TASK: Return every line of the material below word for word, and leave the pictures out of your answer.

-------- DATA EXCERPTS --------

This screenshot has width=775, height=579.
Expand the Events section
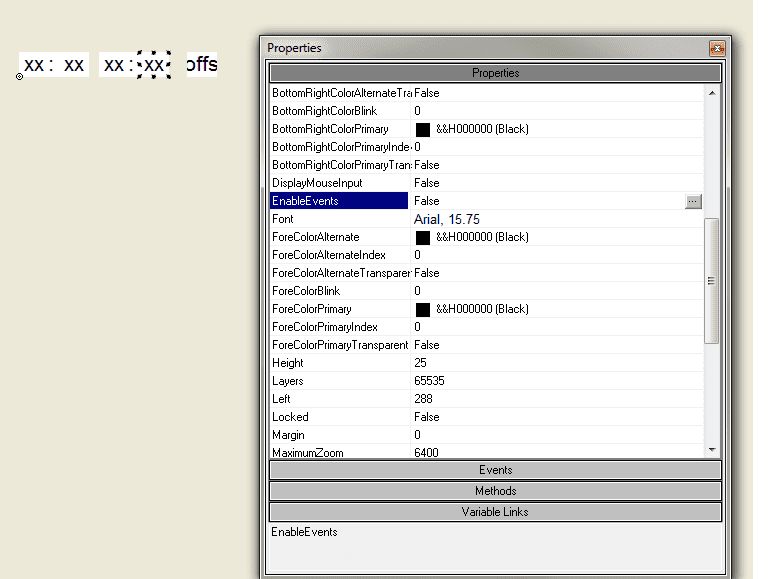495,470
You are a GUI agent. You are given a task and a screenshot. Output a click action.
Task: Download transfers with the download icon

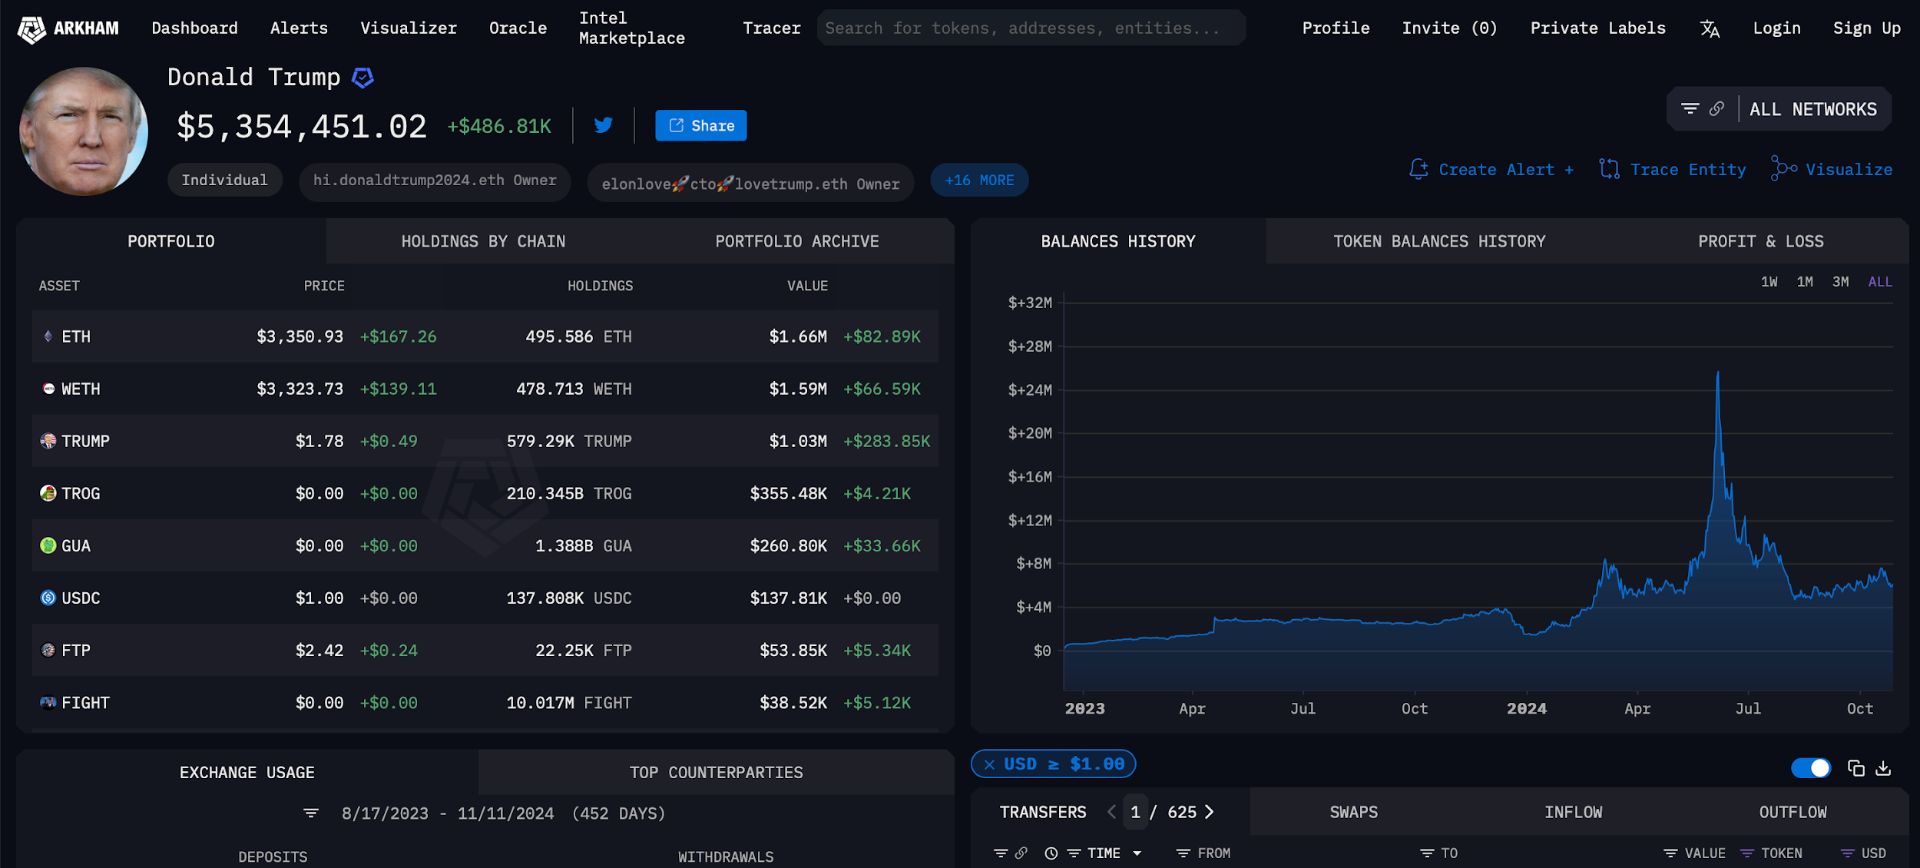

--------

FINISHED EXERCISE:
This screenshot has width=775, height=579.
Expand the Events section
495,470
You are a GUI agent. You are given a task and a screenshot. Output a click action.
Task: Download transfers with the download icon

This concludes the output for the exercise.